James Forrest (born 22 September 1944) is a Scottish former professional footballer, who played as a striker for Rangers, Preston, Aberdeen and Hong Kong Rangers.

Career

Club
Forrest was born in Glasgow, raised in the Townhead district of the city and signed for Rangers (the club he supported) as a schoolboy; he was sent for a short period to Drumchapel Amateurs for development. In coming into the first-team, he displaced Jimmy Millar as the successful early 1960s Rangers side was breaking up.

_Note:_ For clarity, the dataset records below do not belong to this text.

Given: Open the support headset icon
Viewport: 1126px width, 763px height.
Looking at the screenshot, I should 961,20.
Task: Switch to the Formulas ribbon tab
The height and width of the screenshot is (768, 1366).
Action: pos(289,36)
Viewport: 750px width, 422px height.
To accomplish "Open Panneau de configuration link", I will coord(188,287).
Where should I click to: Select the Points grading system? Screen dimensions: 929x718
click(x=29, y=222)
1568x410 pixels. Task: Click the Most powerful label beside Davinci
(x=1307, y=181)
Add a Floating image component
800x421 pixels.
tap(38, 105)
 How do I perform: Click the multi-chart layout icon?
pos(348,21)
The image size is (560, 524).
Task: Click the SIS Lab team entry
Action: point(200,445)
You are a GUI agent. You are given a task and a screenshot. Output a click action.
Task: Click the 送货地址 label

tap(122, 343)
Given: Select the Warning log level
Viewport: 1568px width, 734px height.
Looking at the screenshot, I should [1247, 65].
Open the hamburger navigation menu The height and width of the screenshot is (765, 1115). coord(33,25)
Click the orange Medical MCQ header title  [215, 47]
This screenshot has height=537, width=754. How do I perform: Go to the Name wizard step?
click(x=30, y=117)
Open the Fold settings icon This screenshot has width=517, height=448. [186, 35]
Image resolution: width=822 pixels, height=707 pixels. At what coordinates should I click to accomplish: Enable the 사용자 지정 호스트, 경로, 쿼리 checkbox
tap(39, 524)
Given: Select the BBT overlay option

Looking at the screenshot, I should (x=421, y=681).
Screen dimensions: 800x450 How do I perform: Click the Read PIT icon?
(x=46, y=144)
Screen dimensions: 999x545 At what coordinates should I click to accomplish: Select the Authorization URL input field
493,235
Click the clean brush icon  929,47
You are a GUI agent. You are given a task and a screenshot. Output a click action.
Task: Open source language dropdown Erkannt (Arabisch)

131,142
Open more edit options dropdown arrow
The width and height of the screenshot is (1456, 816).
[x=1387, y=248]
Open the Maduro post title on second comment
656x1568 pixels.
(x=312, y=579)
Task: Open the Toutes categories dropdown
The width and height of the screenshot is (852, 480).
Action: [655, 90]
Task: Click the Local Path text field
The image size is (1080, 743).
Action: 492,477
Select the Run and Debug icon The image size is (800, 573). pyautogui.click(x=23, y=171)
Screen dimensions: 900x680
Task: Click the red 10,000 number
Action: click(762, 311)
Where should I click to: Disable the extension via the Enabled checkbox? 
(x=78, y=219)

He was known as a prolific goalscorer – in total scoring 145 goals in his 163 games for Rangers, his 50th goal for the club coming in his 45th appearance. He scored 57 goals in the 1964–65 season, just two short of Jimmy McGrory of Celtic who holds the record of most goals scored in a season in British football. Forrest holds the record for number of goals scored for Rangers in a League Cup match, scoring five in an 8–0 victory over Stirling Albion in August 1966. Other highlights included two goals in his first Old Firm appearance in 1963 (when he was aged just 18), four in the 1963 Scottish League Cup Final win over Morton, both goals in the 1964 Scottish League Cup Final victory over Celtic, and another five-goal haul against Hamilton in a 1965 league game.

His Rangers career came to an end shortly after the infamous Scottish Cup defeat to Berwick Rangers in January 1967. He and George McLean were deemed entirely to blame, and both were dropped by manager Scot Symon and transferred within weeks.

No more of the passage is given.